- **PROVIDED PASSAGE**
A critical phenotypic switch next marks the conversion of columnar and round chondrocytes into prehypertrophic and hypertrophic chondrocytes, both of which express high levels of collagen type IIb and aggrecan. The Sox trio delays hypertrophy at the time when the Runt family transcription factors Runx2 and Runx3 start being expressed. Runx2 is negatively regulated by HDAC4, a histone deacetylase, but cooperates with the two distal-less-related homeobox transcription activators Dlx5 and Dlx6 (19,20). Runx2 is critical for chondrocyte hypertrophy and activation of collagen X, PTHrP receptor and Ihh gene transcription. Not unexpectedly, Runx2^-/- mice and Runx2^-/-/Runx3^-/- mutants lack prehypertrophic and hypertrophic chondrocytes.

Ihh and PTHrP interact in an elegant feedback in which Ihh secreted by prehypertrophic chondrocytes stimulates PTHrP release from periarticular cells. The released PTHrP maintains chondrocyte proliferation and prevents hypertrophy. Ihh also enhances chondrocyte proliferation directly and converts round chondrocytes to flat columnar cells (21,22). This positive feedback by Ihh ensures a constant flow of chondrocytes in and out of the columnar zone allowing for a timed and exactingly accurate linear expansion at the growth plate. Ablation of PTHrP or Ihh signaling disrupts this endochondral sequence producing severe runting and few or no columnar cells, a phenocopy of fetuses with Blomstrand's chondro-osteodystrophy. Conversely, mice over-expressing PTHrP or the constitutively active PTH/PTHrP receptor accumulate proliferating chondrocytes, an abnormality phenocopied in Jaansen's chondrodysplasia arising from a gain-of-function PTH/PTHrP receptor mutation.

Lateral signals from the surrounding perichondrium, namely BMPs, Wnts and FGF-2, regulate Ihh signaling (23). For example, Ihh enhances the expression of BMPs -2, -4 and -7, which in turn up-regulate Wnt-2a; these molecules work synergistically with Ihh to prevent hypertrophic differentiation. BMP-2 also down regulates Wnt-7a to achieve the same goal. TGFb, cleaved from its precursor by metalloproteinases including MMP-13 also mediates Ihh action in inducing PTHrP expression (24). FGF signaling, in contrast, suppresses Ihh expression, reduces chondrocyte proliferation and enhances hypertrophy.

The differential coupling of the PTH/PTHrP receptor to G_sa or G_q exerts a second level of control. The targeted disruption of the G_sa signal causes chondrocyte hypertrophy, while that of G_q surprisingly permits it (25,26). These opposing actions nonetheless appear consistent with the concentration of PTHrP required for PTH/PTHrP receptor coupling with the respective G proteins (27). That lower PTHrP concentrations are required for G_sa coupling makes biological sense as such a coupling, most distant from the PTHrP source, will keep chondrocytes proliferating (27). Inhibition of p57, a cyclin-dependent kinase inhibitor, constitutes the proliferation signal (28), while Sox9 activation prevents hypertrophy (29). Thus, the abrogation of p57 in PTHrP^-/-/p57^-/- mice rescues, in part, the PTHrP null phenotype (28).

- **INPUT DATA**
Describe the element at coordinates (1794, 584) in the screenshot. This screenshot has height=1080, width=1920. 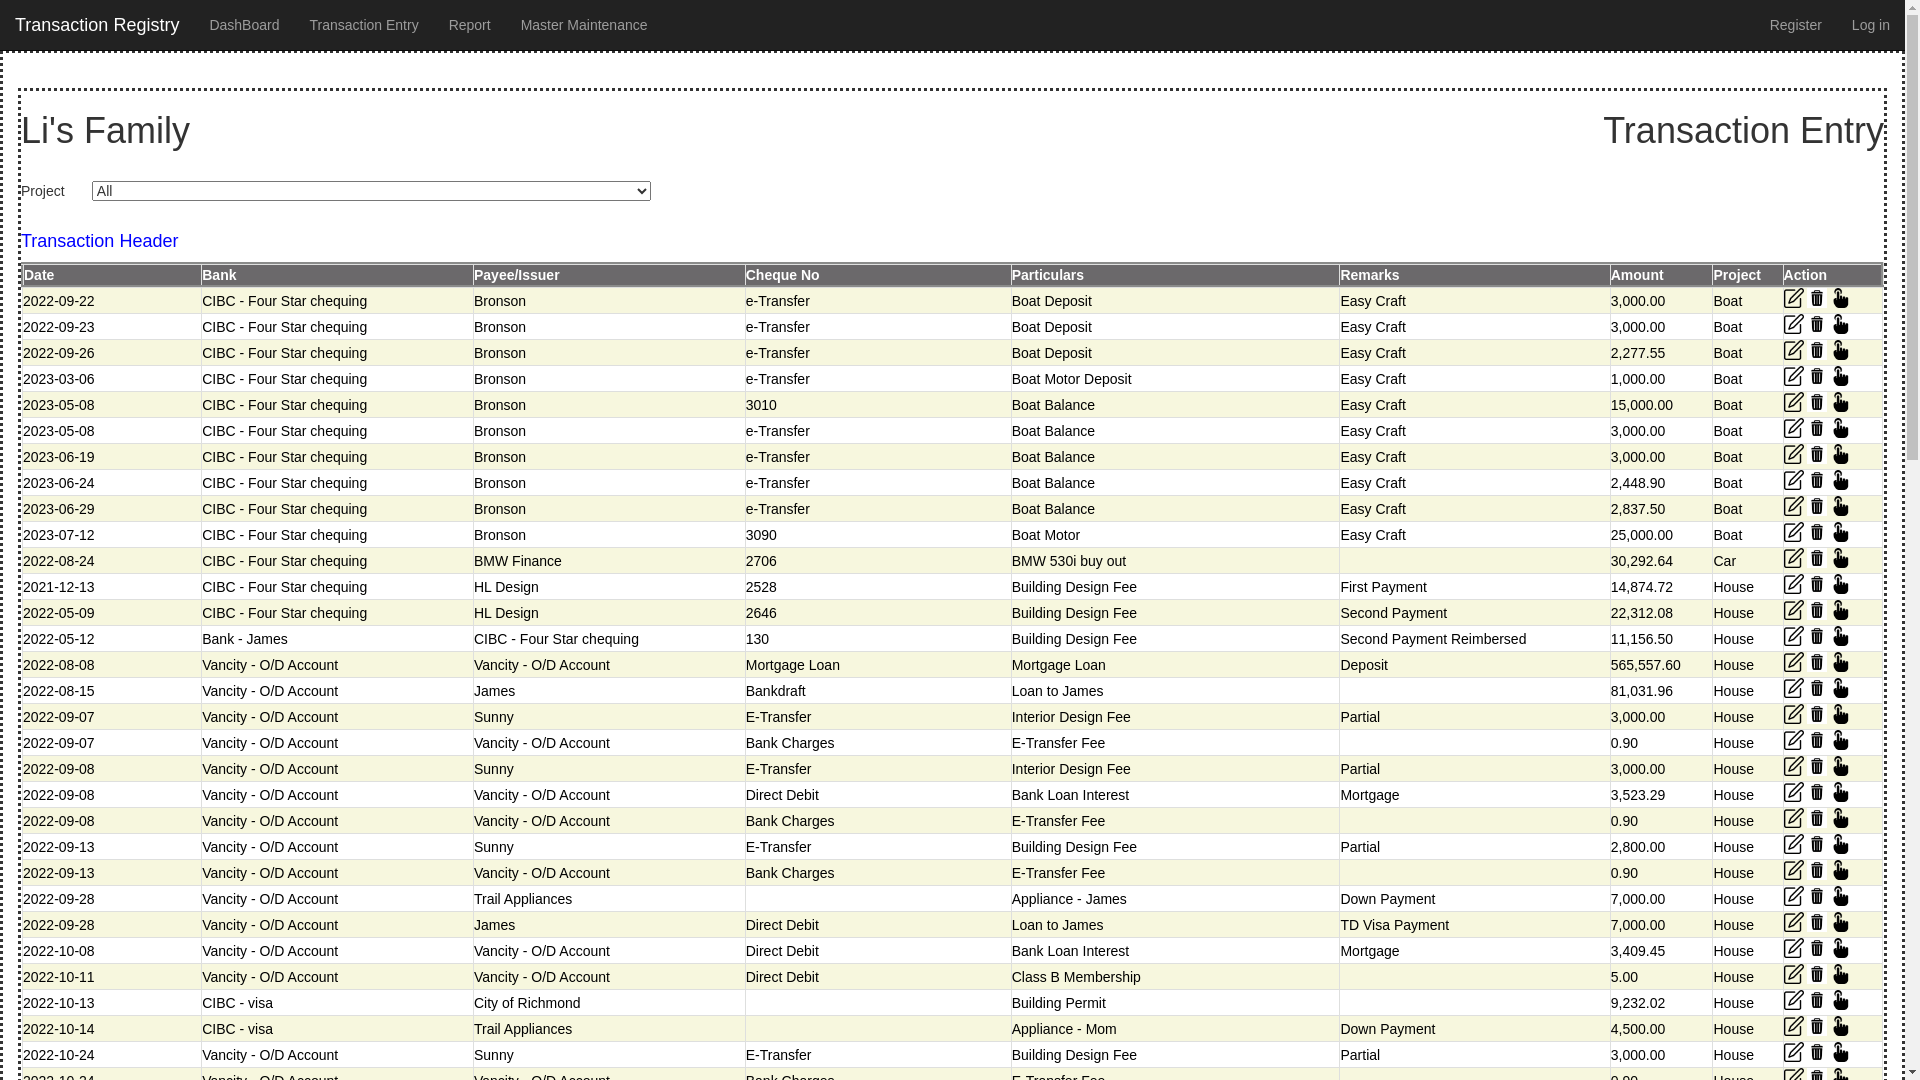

- **REQUIRED ACTION 1**
According to the chondrocyte passage, what negatively regulates Runx2?
- **REQUIRED ACTION 2**
Rewrite everything in the chondrocyte passage from "A critical phenotypic" down to "and hypertrophic chondrocytes.", putting "As expected" in place of "Not unexpectedly".
Nothing asked here concerns the lines.

- **ANSWER 1**
HDAC4, a histone deacetylase.

- **ANSWER 2**
A critical phenotypic switch next marks the conversion of columnar and round chondrocytes into prehypertrophic and hypertrophic chondrocytes, both of which express high levels of collagen type IIb and aggrecan. The Sox trio delays hypertrophy at the time when the Runt family transcription factors Runx2 and Runx3 start being expressed. Runx2 is negatively regulated by HDAC4, a histone deacetylase, but cooperates with the two distal-less-related homeobox transcription activators Dlx5 and Dlx6 (19,20). Runx2 is critical for chondrocyte hypertrophy and activation of collagen X, PTHrP receptor and Ihh gene transcription. As expected, Runx2^-/- mice and Runx2^-/-/Runx3^-/- mutants lack prehypertrophic and hypertrophic chondrocytes.